### TO DO:
Rewrite the part of the listing from the line containing "Expand the Andre muligheder dropdown arrow" through the end of the listing as a numbered list, omitting blank lines.

### THE INPUT:
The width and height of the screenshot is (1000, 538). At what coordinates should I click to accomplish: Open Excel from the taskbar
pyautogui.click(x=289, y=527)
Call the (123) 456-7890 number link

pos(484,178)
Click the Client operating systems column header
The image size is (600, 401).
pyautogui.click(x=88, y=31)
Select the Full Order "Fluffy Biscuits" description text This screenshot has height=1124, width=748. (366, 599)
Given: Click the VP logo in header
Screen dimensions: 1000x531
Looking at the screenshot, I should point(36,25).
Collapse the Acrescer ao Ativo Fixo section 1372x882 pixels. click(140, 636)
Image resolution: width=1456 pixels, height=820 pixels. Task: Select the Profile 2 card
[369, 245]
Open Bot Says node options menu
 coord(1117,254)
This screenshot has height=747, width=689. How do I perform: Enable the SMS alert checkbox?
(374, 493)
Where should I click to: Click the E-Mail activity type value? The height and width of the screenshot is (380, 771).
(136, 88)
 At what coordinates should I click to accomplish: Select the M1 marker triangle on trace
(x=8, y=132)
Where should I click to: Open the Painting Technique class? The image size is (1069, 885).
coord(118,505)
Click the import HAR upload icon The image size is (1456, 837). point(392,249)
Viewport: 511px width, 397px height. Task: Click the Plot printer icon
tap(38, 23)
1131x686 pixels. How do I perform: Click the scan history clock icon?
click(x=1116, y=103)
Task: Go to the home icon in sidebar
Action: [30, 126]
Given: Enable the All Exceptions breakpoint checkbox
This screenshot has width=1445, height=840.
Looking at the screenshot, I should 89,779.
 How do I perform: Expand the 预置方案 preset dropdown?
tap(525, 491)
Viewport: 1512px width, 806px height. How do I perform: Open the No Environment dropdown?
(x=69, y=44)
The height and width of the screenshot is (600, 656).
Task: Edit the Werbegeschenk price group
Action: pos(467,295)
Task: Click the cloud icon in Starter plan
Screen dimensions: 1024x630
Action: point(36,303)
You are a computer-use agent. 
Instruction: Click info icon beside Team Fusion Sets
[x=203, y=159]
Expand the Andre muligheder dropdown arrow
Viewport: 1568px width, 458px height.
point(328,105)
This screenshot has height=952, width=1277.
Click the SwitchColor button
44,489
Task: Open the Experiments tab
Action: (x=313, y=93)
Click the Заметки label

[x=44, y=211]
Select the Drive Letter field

### OUTPUT FOR THIS EXERCISE:
1. Expand the Andre muligheder dropdown arrow
2. Viewport: 1568px width, 458px height.
3. point(328,105)
4. This screenshot has height=952, width=1277.
5. Click the SwitchColor button
6. 44,489
7. Task: Open the Experiments tab
8. Action: (x=313, y=93)
9. Click the Заметки label
10. [x=44, y=211]
11. Select the Drive Letter field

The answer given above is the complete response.